Le requérant soutient que :
— la décision de rejet de son opposition à poursuites est entachée d’un vice d’incompétence ;
— elle est entachée d’une erreur de fait quant à l’intervention de la prescription de l’action en recouvrement ;
— elle a pris en compte des montants erronés s’agissant des prélèvements sociaux des années 2010 et 2011 en les inversant.
Par un mémoire en défense, enregistré le 9 janvier 2025, la directrice départementale des finances publiques de Seine-et-Marne conclut au rejet de la requête, en faisant valoir que les moyens développés ne sont pas fondés.
Par ordonnance du 20 mai 2025, la clôture de l’instruction a été fixée au 10 juin 2025.
Par courrier du 23 juin 2025, les parties ont été informées que le tribunal est susceptible de soulever d’office que le moyen tiré de la prescription de l’action en recouvrement doit être invoqué dans un délai de deux mois à partir de la notification du premier acte de poursuite permettant de s’en prévaloir, ainsi que le prévoit le c) de l’article R. 281-3-1 du livre des procédures fiscales et que, dès lors que ce moyen n’a pas été invoqué dans le cadre du délai d’opposition de la mise en demeure de payer du 12 août 2021 notifiée le 14 août suivant, il n’était plus recevable à l’appui de la contestation de la saisie administrative à tiers détenteur du 17 novembre 2023.

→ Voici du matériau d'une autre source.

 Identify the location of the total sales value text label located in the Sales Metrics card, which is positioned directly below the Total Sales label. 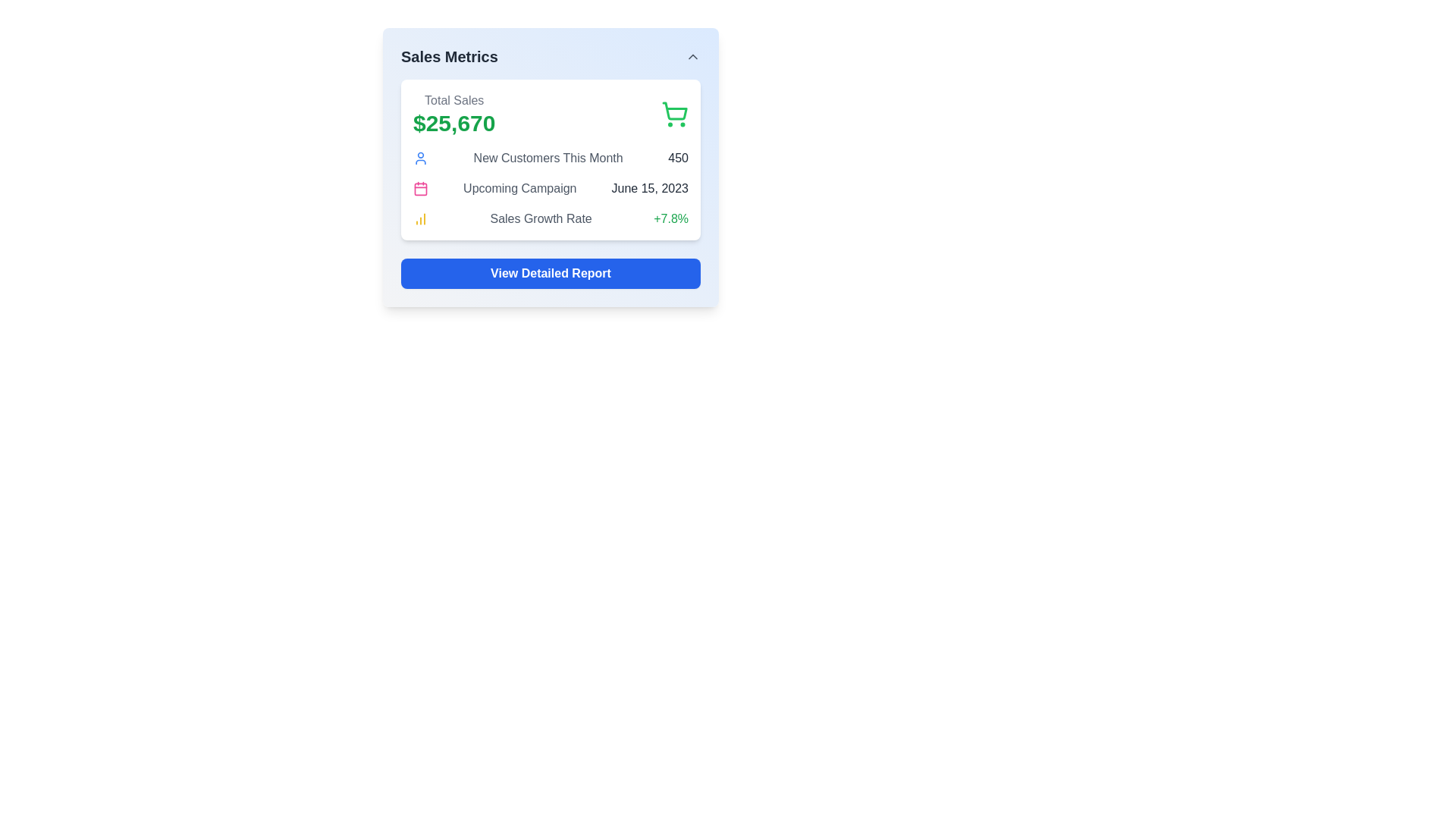
(453, 122).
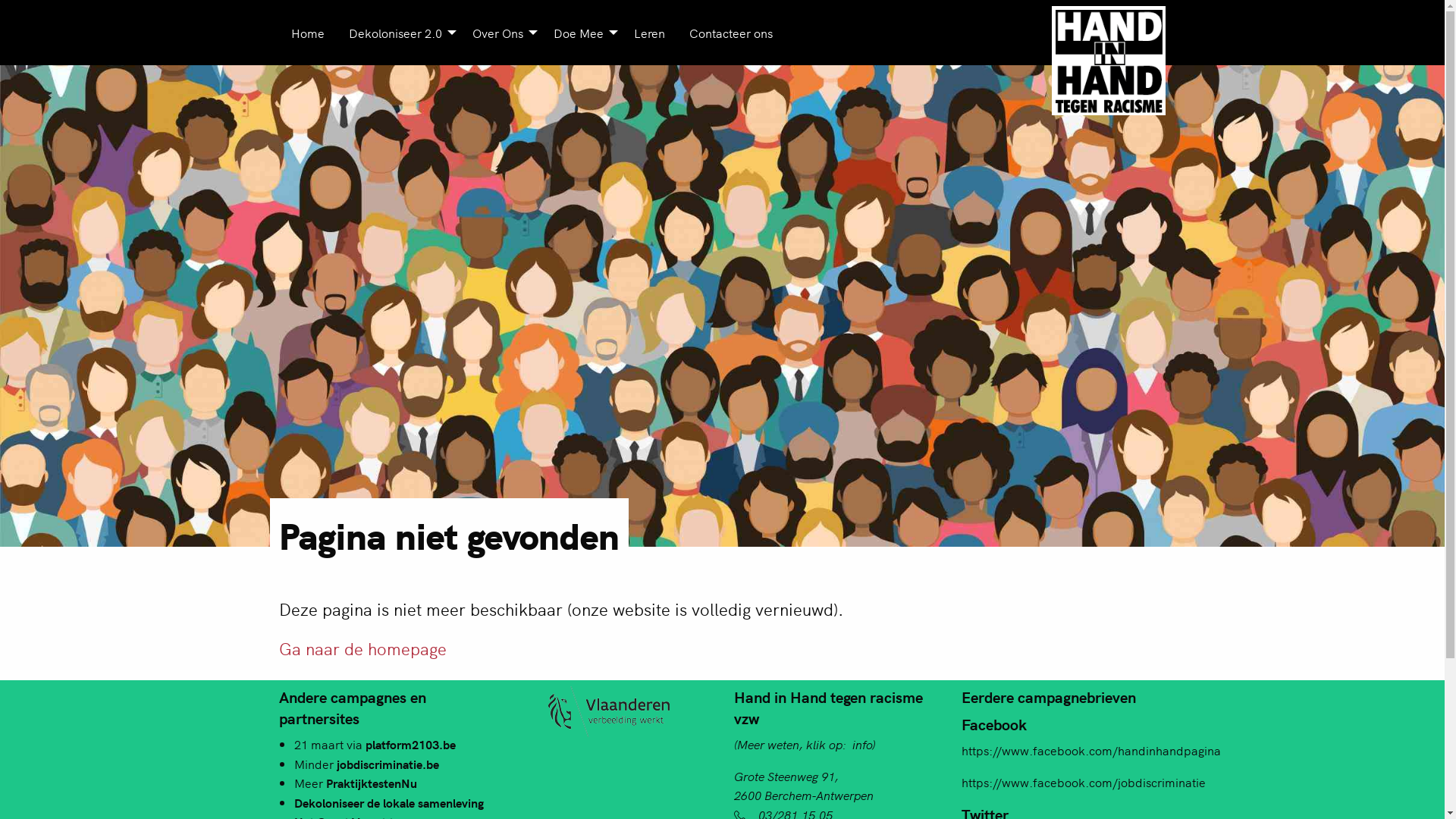  Describe the element at coordinates (622, 32) in the screenshot. I see `'Leren'` at that location.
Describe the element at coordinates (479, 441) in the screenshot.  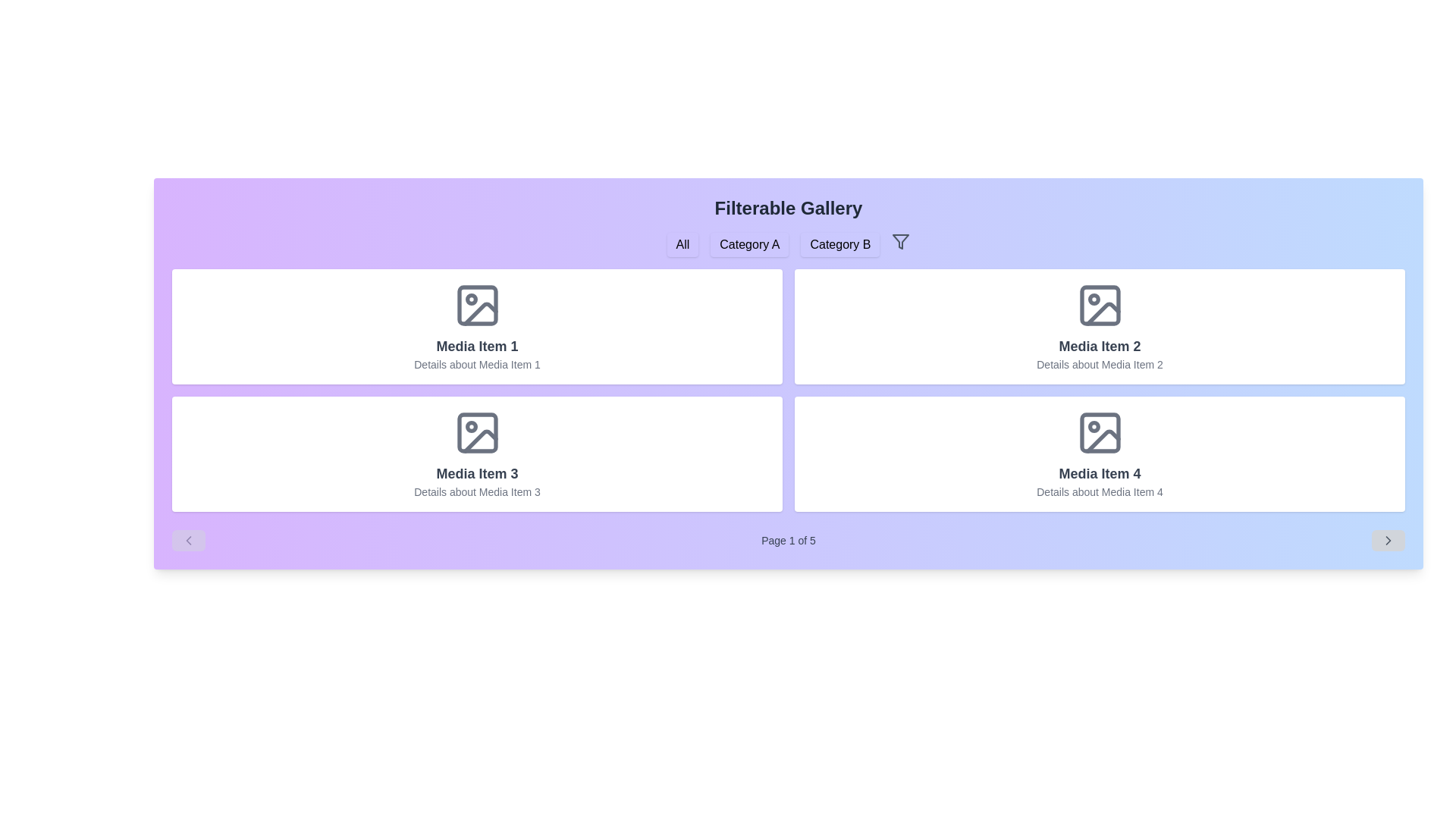
I see `the vector graphic of a slanted line crossing a segment within the photo frame icon of 'Media Item 3'` at that location.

II°) Par une requête, enregistrée le 21 juillet 2024 sous le n° 2407629, M. B A, représenté par Me Legrand, doit être regardé comme demandant au tribunal :
1°) de prononcer la décharge de l’obligation de payer les sommes de 95 458,89 euros et de 28 853 euros réclamées par les mises en demeure de payer émises à son encontre le 17 novembre 2023 correspondant à des cotisations supplémentaires d’impôt sur le revenu et des prélèvements sociaux au titre des années 2010 et 2011 ;
2°) de suspendre la poursuite des actions en recouvrement ;
3°) de mettre à la charge de l’Etat la somme de 1 500 euros au titre des dispositions de l’article L. 761-1 du code de justice administrative.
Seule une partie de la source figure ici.